• WHAT YOU ARE ASKED TO DO: Return only these lines: the one that contains "Click the Chart Name input field" and every line after it through the end of the listing, exactly, without pictures.

• THE DATA:
◇ ◇ ◇ ◇ ◇

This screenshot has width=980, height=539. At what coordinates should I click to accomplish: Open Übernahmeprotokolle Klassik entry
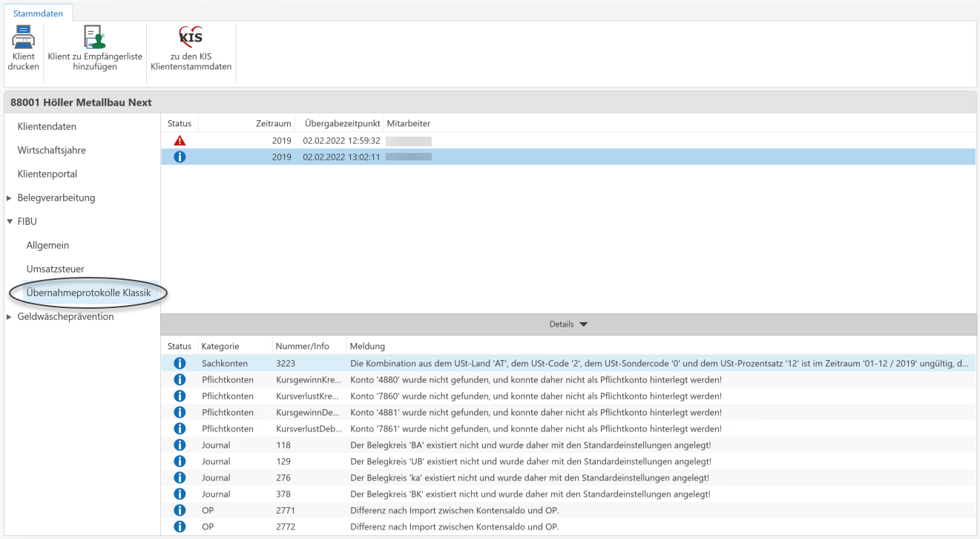pos(88,293)
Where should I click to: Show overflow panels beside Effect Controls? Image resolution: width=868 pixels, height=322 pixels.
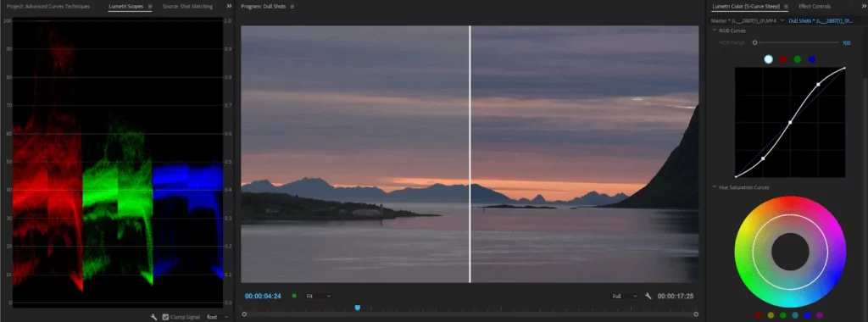coord(864,6)
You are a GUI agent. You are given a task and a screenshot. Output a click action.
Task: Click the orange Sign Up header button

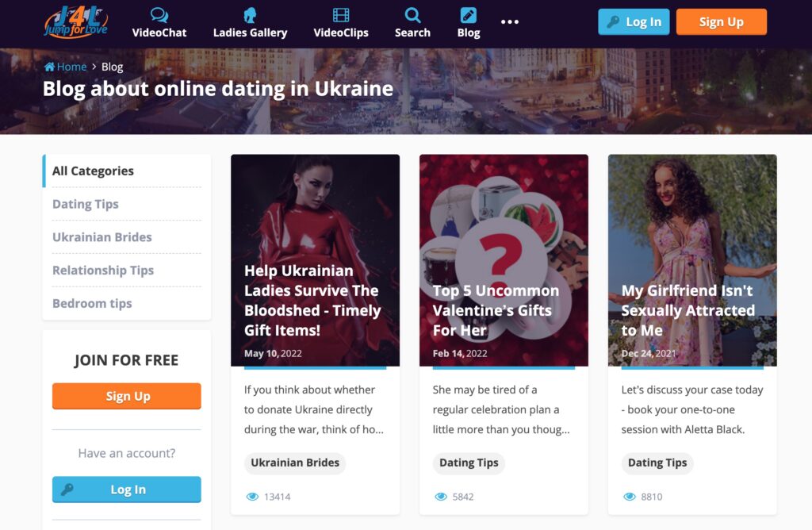721,21
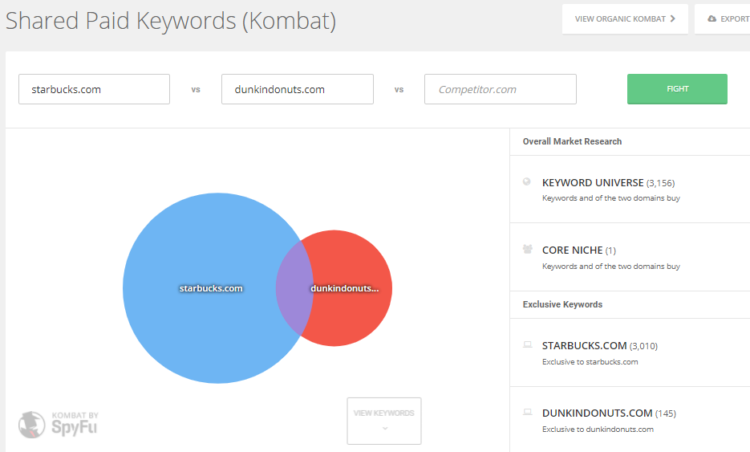This screenshot has height=452, width=750.
Task: Click the laptop icon beside DUNKINDONUTS.COM
Action: point(527,411)

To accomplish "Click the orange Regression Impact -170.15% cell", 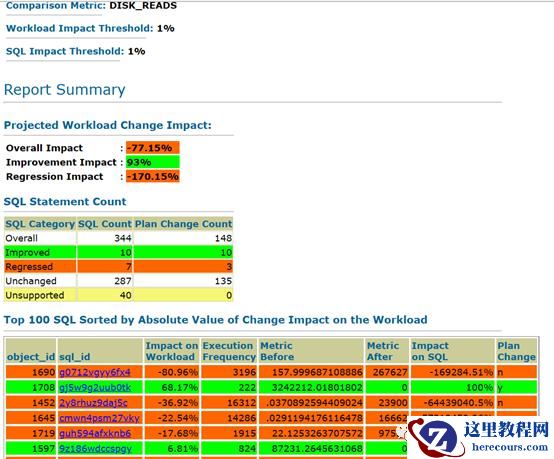I will pyautogui.click(x=153, y=176).
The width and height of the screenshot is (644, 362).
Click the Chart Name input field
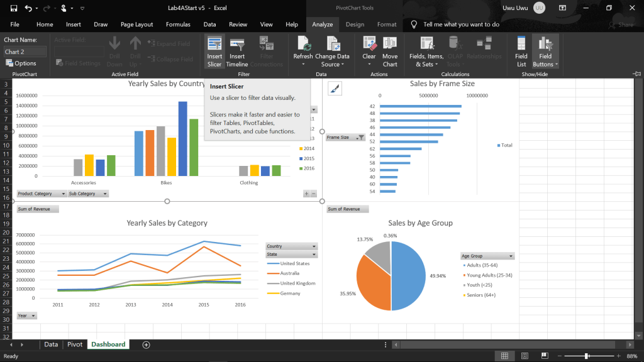[25, 52]
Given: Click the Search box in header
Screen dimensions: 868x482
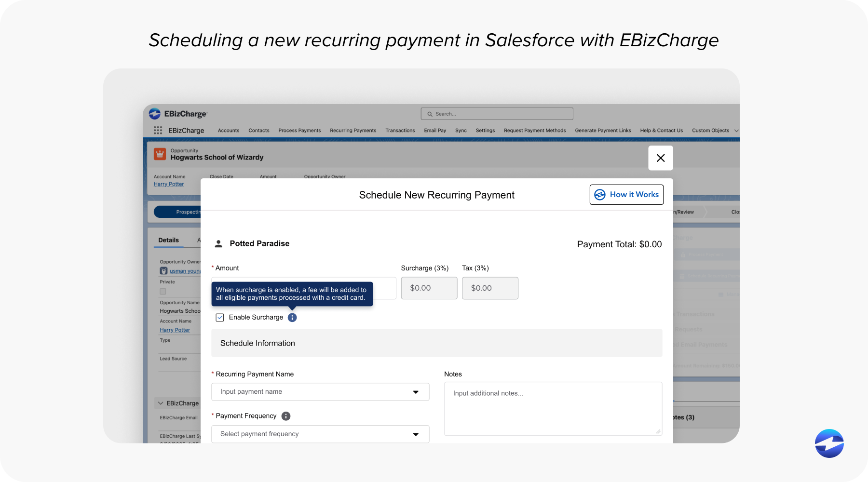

◇ ◇ ◇ ◇ ◇

• YOUR SOLUTION:
Click the Chart Name input field
[25, 52]
Given: Click the Search box in header
Screen dimensions: 868x482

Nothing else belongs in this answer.